What you have to do:
In the entries below, the line with "How do I perform: Open" marks the start. Return it and every following line exactly, ending with the last.

Data items
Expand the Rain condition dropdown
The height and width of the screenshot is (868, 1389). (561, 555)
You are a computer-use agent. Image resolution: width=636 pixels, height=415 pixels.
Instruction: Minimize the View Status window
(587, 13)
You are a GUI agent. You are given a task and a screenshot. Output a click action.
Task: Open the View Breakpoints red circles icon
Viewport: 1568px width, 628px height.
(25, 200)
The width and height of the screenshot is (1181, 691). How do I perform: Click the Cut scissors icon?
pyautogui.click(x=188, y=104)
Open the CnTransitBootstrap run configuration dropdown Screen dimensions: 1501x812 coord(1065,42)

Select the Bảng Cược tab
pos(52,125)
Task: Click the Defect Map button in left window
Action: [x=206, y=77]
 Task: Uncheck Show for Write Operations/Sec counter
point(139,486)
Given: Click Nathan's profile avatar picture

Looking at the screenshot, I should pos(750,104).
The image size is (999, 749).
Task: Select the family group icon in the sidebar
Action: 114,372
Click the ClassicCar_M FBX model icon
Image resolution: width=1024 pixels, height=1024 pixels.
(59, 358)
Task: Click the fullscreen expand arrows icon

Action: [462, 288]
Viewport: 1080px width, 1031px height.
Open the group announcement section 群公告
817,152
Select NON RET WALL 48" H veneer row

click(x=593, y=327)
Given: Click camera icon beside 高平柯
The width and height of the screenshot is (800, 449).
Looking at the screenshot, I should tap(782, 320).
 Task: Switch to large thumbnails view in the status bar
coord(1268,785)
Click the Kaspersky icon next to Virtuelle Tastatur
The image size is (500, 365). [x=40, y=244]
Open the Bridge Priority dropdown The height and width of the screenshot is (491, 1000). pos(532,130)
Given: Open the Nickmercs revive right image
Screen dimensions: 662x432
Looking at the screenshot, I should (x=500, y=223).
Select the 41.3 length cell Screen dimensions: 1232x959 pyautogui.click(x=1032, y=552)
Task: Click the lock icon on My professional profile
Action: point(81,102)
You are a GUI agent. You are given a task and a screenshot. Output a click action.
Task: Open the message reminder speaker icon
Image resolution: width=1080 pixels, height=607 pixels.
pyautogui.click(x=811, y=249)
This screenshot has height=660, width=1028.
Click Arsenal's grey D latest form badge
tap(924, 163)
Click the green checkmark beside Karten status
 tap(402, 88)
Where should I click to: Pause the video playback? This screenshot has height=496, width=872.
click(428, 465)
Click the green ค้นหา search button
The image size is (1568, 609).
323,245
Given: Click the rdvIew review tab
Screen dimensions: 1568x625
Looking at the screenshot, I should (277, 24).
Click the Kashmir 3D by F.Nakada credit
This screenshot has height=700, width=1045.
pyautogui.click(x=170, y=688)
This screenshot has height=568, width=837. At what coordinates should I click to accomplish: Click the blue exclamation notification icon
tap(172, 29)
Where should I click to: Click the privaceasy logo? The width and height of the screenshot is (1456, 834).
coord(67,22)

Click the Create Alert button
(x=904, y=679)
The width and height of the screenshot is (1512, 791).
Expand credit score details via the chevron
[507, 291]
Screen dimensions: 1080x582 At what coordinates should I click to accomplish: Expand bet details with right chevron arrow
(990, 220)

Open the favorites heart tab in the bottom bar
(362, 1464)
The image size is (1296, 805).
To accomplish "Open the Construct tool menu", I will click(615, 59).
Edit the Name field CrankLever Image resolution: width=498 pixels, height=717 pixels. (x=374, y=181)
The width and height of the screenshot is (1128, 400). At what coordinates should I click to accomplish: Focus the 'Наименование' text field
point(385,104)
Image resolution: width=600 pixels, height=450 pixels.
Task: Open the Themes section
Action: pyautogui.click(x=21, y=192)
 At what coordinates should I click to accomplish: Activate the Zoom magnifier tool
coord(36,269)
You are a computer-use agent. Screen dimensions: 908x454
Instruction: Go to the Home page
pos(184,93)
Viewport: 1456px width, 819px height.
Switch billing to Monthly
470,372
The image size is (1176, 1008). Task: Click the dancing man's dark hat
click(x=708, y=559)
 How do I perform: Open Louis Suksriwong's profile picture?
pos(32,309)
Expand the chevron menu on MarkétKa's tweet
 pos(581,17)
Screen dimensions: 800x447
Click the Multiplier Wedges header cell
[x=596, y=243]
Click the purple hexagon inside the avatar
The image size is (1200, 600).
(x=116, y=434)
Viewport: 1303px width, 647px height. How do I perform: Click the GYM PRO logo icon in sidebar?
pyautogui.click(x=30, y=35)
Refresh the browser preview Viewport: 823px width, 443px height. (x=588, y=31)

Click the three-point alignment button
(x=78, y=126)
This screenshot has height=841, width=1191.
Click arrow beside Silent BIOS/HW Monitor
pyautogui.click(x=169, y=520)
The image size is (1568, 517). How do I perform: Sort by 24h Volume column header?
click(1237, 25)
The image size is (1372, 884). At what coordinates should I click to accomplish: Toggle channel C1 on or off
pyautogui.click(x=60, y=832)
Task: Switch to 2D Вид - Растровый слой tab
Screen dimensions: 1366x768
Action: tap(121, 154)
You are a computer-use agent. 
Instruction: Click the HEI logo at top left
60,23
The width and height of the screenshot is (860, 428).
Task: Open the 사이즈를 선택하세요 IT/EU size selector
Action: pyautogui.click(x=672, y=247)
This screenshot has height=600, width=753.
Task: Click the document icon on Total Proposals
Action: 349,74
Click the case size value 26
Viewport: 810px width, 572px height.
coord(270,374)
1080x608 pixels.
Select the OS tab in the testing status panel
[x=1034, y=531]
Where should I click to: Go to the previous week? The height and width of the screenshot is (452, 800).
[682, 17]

Answer for the task:
 How do I perform: Open Louis Suksriwong's profile picture?
pos(32,309)
Expand the chevron menu on MarkétKa's tweet
 pos(581,17)
Screen dimensions: 800x447
Click the Multiplier Wedges header cell
[x=596, y=243]
Click the purple hexagon inside the avatar
The image size is (1200, 600).
(x=116, y=434)
Viewport: 1303px width, 647px height. How do I perform: Click the GYM PRO logo icon in sidebar?
pyautogui.click(x=30, y=35)
Refresh the browser preview Viewport: 823px width, 443px height. (x=588, y=31)

Click the three-point alignment button
(x=78, y=126)
This screenshot has height=841, width=1191.
Click arrow beside Silent BIOS/HW Monitor
pyautogui.click(x=169, y=520)
The image size is (1568, 517). How do I perform: Sort by 24h Volume column header?
click(1237, 25)
The image size is (1372, 884). At what coordinates should I click to accomplish: Toggle channel C1 on or off
pyautogui.click(x=60, y=832)
Task: Switch to 2D Вид - Растровый слой tab
Screen dimensions: 1366x768
Action: tap(121, 154)
You are a computer-use agent. 
Instruction: Click the HEI logo at top left
60,23
The width and height of the screenshot is (860, 428).
Task: Open the 사이즈를 선택하세요 IT/EU size selector
Action: pyautogui.click(x=672, y=247)
This screenshot has height=600, width=753.
Task: Click the document icon on Total Proposals
Action: 349,74
Click the case size value 26
Viewport: 810px width, 572px height.
coord(270,374)
1080x608 pixels.
Select the OS tab in the testing status panel
[x=1034, y=531]
Where should I click to: Go to the previous week? The height and width of the screenshot is (452, 800).
[682, 17]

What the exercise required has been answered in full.